Même s’il  reproche aux Micmacs leur incapacité à se prendre en main, il leur démontre une sympathie certaine : « Lorsque, sous cette humble voûte, noircie par les années, et consacrée par les prières des premiers chrétiens de la Gaspésie, les descendants des enfants de la forêt entonnent des cantiques de douleur et de repentir, où quelque prière pour les morts, la pensée se reporte avec tristesse sur ce peuple, jadis maître de toute la contrée, et aujourd’hui disparaissant rapidement en présence de la civilisation européenne. »

Il remarque qu’aux « endroits du district de Gaspé, où l’on a établi des écoles, les habitants remplissent  leurs devoirs  civils et religieux mieux que leurs voisins qui sont privés de ce grand avantage ».  

Ferland est un homme de culture qui connaît son histoire et les légendes de son pays, mais  aussi un littéraire qui s’abandonne au lyrisme ici et là dans son récit : « Cependant, Morphée a beau entasser ses pavots sur nos paupières, il nous coûte de laisser le pont pour la chambre. Le temps est si calme ; la lumière de la lune tombe si mollement  sur les masses obscures des montagnes ! Voyez au large ces feux glissant silencieusement  sur la mer ; une lueur rougeâtre s’attache aux canots, et aux figures fantastiques qui les guident ; elle se répand au loin et s’étend sur les eaux, comme un vaste linceul ensanglanté. » (p.47) La pêche lui inspire un peu de philosophie : « N’est-ce pas là une édition abrégée de la vie de l’homme ? Il a cru apercevoir le bonheur glissant auprès de lui ; et, pour le joindre, il a lancé sa nef. Elle vogue gaîment, légèrement, à la poursuite de l’objet séduisant. Au moment où il va le saisir, le fantôme lui échappe et brille un peu plus loin, pour disparaître de nouveau. Alors naissent des réflexions. »

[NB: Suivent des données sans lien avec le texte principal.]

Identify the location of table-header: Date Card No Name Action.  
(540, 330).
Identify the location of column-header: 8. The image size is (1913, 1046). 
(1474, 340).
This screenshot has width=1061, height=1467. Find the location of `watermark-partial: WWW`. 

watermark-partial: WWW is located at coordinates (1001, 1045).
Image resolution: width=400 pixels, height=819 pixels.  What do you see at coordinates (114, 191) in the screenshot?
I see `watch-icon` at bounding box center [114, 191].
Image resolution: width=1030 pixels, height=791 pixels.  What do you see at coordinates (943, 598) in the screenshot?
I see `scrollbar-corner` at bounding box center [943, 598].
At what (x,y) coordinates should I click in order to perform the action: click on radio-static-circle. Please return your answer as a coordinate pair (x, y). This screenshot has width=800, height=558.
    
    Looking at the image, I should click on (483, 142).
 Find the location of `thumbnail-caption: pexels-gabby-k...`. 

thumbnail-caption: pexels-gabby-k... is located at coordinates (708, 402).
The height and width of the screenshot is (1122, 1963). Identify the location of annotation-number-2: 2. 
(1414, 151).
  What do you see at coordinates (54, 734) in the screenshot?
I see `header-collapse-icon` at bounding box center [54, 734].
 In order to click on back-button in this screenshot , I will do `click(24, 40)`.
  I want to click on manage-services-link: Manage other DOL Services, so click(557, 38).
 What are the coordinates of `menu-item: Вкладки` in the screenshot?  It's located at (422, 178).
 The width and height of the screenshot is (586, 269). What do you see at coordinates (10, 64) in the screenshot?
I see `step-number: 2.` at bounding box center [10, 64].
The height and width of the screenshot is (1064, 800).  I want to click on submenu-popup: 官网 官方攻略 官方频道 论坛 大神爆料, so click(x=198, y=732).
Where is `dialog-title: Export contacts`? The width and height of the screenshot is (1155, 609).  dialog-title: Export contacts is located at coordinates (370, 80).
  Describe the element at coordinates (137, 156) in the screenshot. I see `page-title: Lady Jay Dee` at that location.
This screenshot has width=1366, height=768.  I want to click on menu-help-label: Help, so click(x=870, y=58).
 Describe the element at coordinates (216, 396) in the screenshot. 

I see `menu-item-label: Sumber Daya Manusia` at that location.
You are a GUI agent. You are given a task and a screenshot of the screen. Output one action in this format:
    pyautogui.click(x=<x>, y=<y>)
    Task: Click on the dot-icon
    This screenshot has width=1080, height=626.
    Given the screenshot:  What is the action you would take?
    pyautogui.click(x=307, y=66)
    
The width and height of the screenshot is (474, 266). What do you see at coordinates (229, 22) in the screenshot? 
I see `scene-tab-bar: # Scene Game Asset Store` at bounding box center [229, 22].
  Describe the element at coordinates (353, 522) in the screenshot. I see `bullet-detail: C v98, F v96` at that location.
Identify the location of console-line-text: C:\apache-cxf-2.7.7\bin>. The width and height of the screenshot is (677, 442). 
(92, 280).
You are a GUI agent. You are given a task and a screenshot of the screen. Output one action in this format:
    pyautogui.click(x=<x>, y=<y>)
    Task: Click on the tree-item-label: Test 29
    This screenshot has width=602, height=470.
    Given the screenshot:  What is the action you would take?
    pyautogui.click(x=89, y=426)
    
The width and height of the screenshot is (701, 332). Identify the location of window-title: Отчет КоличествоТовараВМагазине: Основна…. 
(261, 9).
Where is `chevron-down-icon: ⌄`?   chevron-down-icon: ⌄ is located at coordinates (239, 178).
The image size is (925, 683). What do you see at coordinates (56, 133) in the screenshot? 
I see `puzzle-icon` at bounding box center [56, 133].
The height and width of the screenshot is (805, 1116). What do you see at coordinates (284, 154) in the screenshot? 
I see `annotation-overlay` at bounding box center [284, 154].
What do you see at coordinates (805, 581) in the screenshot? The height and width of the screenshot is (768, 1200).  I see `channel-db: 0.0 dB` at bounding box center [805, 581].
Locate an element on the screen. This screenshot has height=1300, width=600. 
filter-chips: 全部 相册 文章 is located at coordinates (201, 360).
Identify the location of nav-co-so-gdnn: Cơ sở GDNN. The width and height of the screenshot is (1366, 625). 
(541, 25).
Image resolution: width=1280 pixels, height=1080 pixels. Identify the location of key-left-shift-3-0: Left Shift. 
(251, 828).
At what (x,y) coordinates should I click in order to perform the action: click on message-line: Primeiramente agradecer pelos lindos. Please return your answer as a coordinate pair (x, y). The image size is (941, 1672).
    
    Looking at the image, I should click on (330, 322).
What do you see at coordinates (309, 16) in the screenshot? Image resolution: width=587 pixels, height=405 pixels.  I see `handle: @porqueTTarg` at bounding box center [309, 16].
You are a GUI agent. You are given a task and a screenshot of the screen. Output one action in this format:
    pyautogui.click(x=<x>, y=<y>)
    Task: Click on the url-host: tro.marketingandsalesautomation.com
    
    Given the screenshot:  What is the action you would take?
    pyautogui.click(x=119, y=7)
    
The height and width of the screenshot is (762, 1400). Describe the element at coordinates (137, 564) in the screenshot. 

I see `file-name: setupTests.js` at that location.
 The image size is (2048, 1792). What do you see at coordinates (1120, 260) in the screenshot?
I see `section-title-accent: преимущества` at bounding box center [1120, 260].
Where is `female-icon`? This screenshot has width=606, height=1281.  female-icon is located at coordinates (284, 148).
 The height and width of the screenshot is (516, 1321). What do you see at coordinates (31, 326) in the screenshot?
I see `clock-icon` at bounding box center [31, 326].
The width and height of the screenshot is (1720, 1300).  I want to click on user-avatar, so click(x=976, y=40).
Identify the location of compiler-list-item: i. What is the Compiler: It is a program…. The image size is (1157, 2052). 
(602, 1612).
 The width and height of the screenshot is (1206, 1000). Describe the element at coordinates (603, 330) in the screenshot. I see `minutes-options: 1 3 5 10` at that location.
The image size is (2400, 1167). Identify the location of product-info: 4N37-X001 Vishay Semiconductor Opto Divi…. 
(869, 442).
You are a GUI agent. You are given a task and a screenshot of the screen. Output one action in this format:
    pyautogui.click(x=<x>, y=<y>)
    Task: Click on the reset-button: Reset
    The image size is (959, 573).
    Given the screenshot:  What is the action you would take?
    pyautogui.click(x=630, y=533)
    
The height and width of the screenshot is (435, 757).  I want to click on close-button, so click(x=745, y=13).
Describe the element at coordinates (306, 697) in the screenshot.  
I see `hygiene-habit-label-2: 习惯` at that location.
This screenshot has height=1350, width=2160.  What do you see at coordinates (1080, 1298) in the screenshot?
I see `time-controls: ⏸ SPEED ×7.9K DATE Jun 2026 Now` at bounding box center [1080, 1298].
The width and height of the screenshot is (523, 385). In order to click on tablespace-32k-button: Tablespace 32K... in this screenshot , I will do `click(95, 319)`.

Les auteurs du XIXe siècle sont parfois difficiles à lire, tant leur manière nous apparaît vieillotte, mais non Ferland : l’écriture est fluide, l’aspect chronologique efficacement rendu, il se permet certaines anecdotes plus faciles, il est capable aussi bien d’humour et de poésie que de notations scientifiques. Bref ce livre est encore très « fréquentable ».